* _Stored dataset items_
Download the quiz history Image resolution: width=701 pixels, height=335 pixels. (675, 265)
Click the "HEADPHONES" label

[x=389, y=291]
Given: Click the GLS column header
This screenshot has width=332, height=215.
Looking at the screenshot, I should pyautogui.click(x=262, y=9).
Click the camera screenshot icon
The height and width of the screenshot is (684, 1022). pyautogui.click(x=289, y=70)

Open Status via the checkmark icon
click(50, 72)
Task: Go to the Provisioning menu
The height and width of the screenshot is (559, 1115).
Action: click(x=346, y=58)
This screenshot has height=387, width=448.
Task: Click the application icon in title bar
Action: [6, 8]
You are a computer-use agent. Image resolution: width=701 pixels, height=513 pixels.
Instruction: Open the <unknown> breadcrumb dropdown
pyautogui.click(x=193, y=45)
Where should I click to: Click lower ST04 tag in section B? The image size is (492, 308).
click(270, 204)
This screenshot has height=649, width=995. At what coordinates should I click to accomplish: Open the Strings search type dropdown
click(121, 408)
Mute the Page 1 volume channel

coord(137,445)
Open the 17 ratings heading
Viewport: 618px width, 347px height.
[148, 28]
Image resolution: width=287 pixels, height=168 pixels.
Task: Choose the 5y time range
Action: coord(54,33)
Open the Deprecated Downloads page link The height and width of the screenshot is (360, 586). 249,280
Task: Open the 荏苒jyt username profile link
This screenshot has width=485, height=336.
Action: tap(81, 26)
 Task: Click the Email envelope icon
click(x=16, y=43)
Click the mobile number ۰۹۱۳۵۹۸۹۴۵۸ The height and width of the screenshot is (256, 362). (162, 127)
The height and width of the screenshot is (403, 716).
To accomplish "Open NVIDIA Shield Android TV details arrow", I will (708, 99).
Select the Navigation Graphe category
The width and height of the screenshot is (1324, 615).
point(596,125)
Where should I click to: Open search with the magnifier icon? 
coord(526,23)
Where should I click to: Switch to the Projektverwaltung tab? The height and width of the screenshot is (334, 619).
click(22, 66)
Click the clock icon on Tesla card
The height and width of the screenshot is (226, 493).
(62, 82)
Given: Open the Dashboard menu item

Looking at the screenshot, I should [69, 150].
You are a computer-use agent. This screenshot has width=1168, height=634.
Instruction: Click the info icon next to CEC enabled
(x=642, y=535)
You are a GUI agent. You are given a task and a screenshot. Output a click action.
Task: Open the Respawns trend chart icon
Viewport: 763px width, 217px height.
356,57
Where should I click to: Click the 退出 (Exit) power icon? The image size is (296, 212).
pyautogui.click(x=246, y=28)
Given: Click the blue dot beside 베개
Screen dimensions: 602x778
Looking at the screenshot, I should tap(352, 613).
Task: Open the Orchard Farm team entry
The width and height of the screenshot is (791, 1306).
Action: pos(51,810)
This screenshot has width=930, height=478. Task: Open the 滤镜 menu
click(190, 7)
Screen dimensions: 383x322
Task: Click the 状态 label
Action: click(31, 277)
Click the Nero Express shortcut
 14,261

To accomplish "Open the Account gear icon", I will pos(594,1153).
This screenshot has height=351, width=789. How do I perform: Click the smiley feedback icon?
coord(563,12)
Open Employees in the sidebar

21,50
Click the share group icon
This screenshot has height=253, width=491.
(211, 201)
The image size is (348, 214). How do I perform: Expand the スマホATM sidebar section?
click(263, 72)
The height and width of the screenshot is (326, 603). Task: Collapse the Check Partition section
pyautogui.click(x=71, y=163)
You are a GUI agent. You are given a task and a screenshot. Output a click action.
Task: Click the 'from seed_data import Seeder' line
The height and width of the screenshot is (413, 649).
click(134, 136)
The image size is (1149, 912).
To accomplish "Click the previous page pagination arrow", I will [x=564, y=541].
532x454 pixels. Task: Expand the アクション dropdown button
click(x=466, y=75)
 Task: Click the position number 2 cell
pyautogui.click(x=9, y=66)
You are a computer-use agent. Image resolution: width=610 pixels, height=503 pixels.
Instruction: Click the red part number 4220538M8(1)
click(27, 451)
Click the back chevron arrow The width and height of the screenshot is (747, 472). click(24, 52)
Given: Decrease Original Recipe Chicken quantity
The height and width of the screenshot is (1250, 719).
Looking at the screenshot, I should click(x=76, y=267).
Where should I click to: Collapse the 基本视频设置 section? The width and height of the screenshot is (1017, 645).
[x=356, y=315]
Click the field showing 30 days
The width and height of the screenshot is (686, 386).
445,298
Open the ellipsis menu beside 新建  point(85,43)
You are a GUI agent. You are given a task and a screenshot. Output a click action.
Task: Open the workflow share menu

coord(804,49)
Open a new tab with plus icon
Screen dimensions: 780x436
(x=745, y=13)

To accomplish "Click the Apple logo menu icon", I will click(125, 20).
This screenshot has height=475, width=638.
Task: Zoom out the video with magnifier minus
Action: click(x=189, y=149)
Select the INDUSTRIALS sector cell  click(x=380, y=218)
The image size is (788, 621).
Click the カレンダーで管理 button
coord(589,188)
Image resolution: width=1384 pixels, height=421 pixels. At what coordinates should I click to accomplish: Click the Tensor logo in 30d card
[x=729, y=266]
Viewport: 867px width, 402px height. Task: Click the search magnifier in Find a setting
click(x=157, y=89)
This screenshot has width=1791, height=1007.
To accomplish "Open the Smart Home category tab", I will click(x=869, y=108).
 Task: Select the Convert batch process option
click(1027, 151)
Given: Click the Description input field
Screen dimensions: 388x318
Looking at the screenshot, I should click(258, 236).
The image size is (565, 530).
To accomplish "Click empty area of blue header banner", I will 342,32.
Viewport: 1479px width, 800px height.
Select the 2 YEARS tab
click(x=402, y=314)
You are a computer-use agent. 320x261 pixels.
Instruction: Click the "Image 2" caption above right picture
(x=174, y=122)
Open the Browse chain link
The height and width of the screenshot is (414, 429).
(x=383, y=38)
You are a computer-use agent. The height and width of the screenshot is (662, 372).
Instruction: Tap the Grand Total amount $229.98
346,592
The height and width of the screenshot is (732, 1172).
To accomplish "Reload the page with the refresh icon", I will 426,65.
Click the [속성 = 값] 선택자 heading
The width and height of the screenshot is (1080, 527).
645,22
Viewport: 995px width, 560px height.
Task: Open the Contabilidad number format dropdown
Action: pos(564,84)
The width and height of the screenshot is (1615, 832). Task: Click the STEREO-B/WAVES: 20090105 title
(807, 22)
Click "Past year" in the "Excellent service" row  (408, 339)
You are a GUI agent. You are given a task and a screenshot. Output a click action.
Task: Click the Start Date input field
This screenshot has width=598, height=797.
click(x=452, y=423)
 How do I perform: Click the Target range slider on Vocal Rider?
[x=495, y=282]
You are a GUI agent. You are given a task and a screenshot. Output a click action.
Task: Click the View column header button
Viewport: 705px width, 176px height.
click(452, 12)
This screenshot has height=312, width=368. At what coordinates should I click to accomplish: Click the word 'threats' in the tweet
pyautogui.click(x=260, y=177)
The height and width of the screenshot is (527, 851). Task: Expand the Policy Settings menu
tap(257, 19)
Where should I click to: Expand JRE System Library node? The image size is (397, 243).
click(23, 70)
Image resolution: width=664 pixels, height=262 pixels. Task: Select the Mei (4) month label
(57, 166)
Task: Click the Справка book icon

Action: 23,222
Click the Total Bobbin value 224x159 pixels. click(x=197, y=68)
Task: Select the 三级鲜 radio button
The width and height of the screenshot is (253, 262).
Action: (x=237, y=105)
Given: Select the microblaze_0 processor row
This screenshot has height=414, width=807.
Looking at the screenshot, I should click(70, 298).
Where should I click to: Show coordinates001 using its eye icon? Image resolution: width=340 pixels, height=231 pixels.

* _EXERCISE REQUIREMENTS_
Produce a verbatim transcription of the entries above.

* _RESPONSE AREA_
Download the quiz history Image resolution: width=701 pixels, height=335 pixels. (675, 265)
Click the "HEADPHONES" label

[x=389, y=291]
Given: Click the GLS column header
This screenshot has width=332, height=215.
Looking at the screenshot, I should pyautogui.click(x=262, y=9).
Click the camera screenshot icon
The height and width of the screenshot is (684, 1022). pyautogui.click(x=289, y=70)

Open Status via the checkmark icon
click(50, 72)
Task: Go to the Provisioning menu
The height and width of the screenshot is (559, 1115).
Action: click(x=346, y=58)
This screenshot has height=387, width=448.
Task: Click the application icon in title bar
Action: [6, 8]
You are a computer-use agent. Image resolution: width=701 pixels, height=513 pixels.
Instruction: Open the <unknown> breadcrumb dropdown
pyautogui.click(x=193, y=45)
Where should I click to: Click lower ST04 tag in section B? The image size is (492, 308).
click(270, 204)
This screenshot has height=649, width=995. At what coordinates should I click to accomplish: Open the Strings search type dropdown
click(121, 408)
Mute the Page 1 volume channel

coord(137,445)
Open the 17 ratings heading
Viewport: 618px width, 347px height.
[148, 28]
Image resolution: width=287 pixels, height=168 pixels.
Task: Choose the 5y time range
Action: coord(54,33)
Open the Deprecated Downloads page link The height and width of the screenshot is (360, 586). 249,280
Task: Open the 荏苒jyt username profile link
This screenshot has width=485, height=336.
Action: tap(81, 26)
 Task: Click the Email envelope icon
click(x=16, y=43)
Click the mobile number ۰۹۱۳۵۹۸۹۴۵۸ The height and width of the screenshot is (256, 362). (162, 127)
The height and width of the screenshot is (403, 716).
To accomplish "Open NVIDIA Shield Android TV details arrow", I will (708, 99).
Select the Navigation Graphe category
The width and height of the screenshot is (1324, 615).
point(596,125)
Where should I click to: Open search with the magnifier icon? 
coord(526,23)
Where should I click to: Switch to the Projektverwaltung tab? The height and width of the screenshot is (334, 619).
click(22, 66)
Click the clock icon on Tesla card
The height and width of the screenshot is (226, 493).
(62, 82)
Given: Open the Dashboard menu item

Looking at the screenshot, I should [69, 150].
You are a computer-use agent. This screenshot has width=1168, height=634.
Instruction: Click the info icon next to CEC enabled
(x=642, y=535)
You are a GUI agent. You are given a task and a screenshot. Output a click action.
Task: Open the Respawns trend chart icon
Viewport: 763px width, 217px height.
356,57
Where should I click to: Click the 退出 (Exit) power icon? The image size is (296, 212).
pyautogui.click(x=246, y=28)
Given: Click the blue dot beside 베개
Screen dimensions: 602x778
Looking at the screenshot, I should tap(352, 613).
Task: Open the Orchard Farm team entry
The width and height of the screenshot is (791, 1306).
Action: pos(51,810)
This screenshot has width=930, height=478. Task: Open the 滤镜 menu
click(190, 7)
Screen dimensions: 383x322
Task: Click the 状态 label
Action: click(31, 277)
Click the Nero Express shortcut
 14,261

To accomplish "Open the Account gear icon", I will pos(594,1153).
This screenshot has height=351, width=789. How do I perform: Click the smiley feedback icon?
coord(563,12)
Open Employees in the sidebar

21,50
Click the share group icon
This screenshot has height=253, width=491.
(211, 201)
The image size is (348, 214). How do I perform: Expand the スマホATM sidebar section?
click(263, 72)
The height and width of the screenshot is (326, 603). Task: Collapse the Check Partition section
pyautogui.click(x=71, y=163)
You are a GUI agent. You are given a task and a screenshot. Output a click action.
Task: Click the 'from seed_data import Seeder' line
The height and width of the screenshot is (413, 649).
click(134, 136)
The image size is (1149, 912).
To accomplish "Click the previous page pagination arrow", I will [x=564, y=541].
532x454 pixels. Task: Expand the アクション dropdown button
click(x=466, y=75)
 Task: Click the position number 2 cell
pyautogui.click(x=9, y=66)
You are a computer-use agent. Image resolution: width=610 pixels, height=503 pixels.
Instruction: Click the red part number 4220538M8(1)
click(27, 451)
Click the back chevron arrow The width and height of the screenshot is (747, 472). click(24, 52)
Given: Decrease Original Recipe Chicken quantity
The height and width of the screenshot is (1250, 719).
Looking at the screenshot, I should click(x=76, y=267).
Where should I click to: Collapse the 基本视频设置 section? The width and height of the screenshot is (1017, 645).
[x=356, y=315]
Click the field showing 30 days
The width and height of the screenshot is (686, 386).
445,298
Open the ellipsis menu beside 新建  point(85,43)
You are a GUI agent. You are given a task and a screenshot. Output a click action.
Task: Open the workflow share menu

coord(804,49)
Open a new tab with plus icon
Screen dimensions: 780x436
(x=745, y=13)

To accomplish "Click the Apple logo menu icon", I will click(125, 20).
This screenshot has height=475, width=638.
Task: Zoom out the video with magnifier minus
Action: click(x=189, y=149)
Select the INDUSTRIALS sector cell  click(x=380, y=218)
The image size is (788, 621).
Click the カレンダーで管理 button
coord(589,188)
Image resolution: width=1384 pixels, height=421 pixels. At what coordinates should I click to accomplish: Click the Tensor logo in 30d card
[x=729, y=266]
Viewport: 867px width, 402px height. Task: Click the search magnifier in Find a setting
click(x=157, y=89)
This screenshot has width=1791, height=1007.
To accomplish "Open the Smart Home category tab", I will click(x=869, y=108).
 Task: Select the Convert batch process option
click(1027, 151)
Given: Click the Description input field
Screen dimensions: 388x318
Looking at the screenshot, I should click(258, 236).
The image size is (565, 530).
To accomplish "Click empty area of blue header banner", I will 342,32.
Viewport: 1479px width, 800px height.
Select the 2 YEARS tab
click(x=402, y=314)
You are a computer-use agent. 320x261 pixels.
Instruction: Click the "Image 2" caption above right picture
(x=174, y=122)
Open the Browse chain link
The height and width of the screenshot is (414, 429).
(x=383, y=38)
You are a computer-use agent. The height and width of the screenshot is (662, 372).
Instruction: Tap the Grand Total amount $229.98
346,592
The height and width of the screenshot is (732, 1172).
To accomplish "Reload the page with the refresh icon", I will 426,65.
Click the [속성 = 값] 선택자 heading
The width and height of the screenshot is (1080, 527).
645,22
Viewport: 995px width, 560px height.
Task: Open the Contabilidad number format dropdown
Action: pos(564,84)
The width and height of the screenshot is (1615, 832). Task: Click the STEREO-B/WAVES: 20090105 title
(807, 22)
Click "Past year" in the "Excellent service" row  (408, 339)
You are a GUI agent. You are given a task and a screenshot. Output a click action.
Task: Click the Start Date input field
This screenshot has width=598, height=797.
click(x=452, y=423)
 How do I perform: Click the Target range slider on Vocal Rider?
[x=495, y=282]
You are a GUI agent. You are given a task and a screenshot. Output a click action.
Task: Click the View column header button
Viewport: 705px width, 176px height.
click(452, 12)
This screenshot has height=312, width=368. At what coordinates should I click to accomplish: Click the word 'threats' in the tweet
pyautogui.click(x=260, y=177)
The height and width of the screenshot is (527, 851). Task: Expand the Policy Settings menu
tap(257, 19)
Where should I click to: Expand JRE System Library node? The image size is (397, 243).
click(23, 70)
Image resolution: width=664 pixels, height=262 pixels. Task: Select the Mei (4) month label
(57, 166)
Task: Click the Справка book icon

Action: 23,222
Click the Total Bobbin value 224x159 pixels. click(x=197, y=68)
Task: Select the 三级鲜 radio button
The width and height of the screenshot is (253, 262).
Action: (x=237, y=105)
Given: Select the microblaze_0 processor row
This screenshot has height=414, width=807.
Looking at the screenshot, I should click(70, 298).
Where should I click to: Show coordinates001 using its eye icon? Image resolution: width=340 pixels, height=231 pixels.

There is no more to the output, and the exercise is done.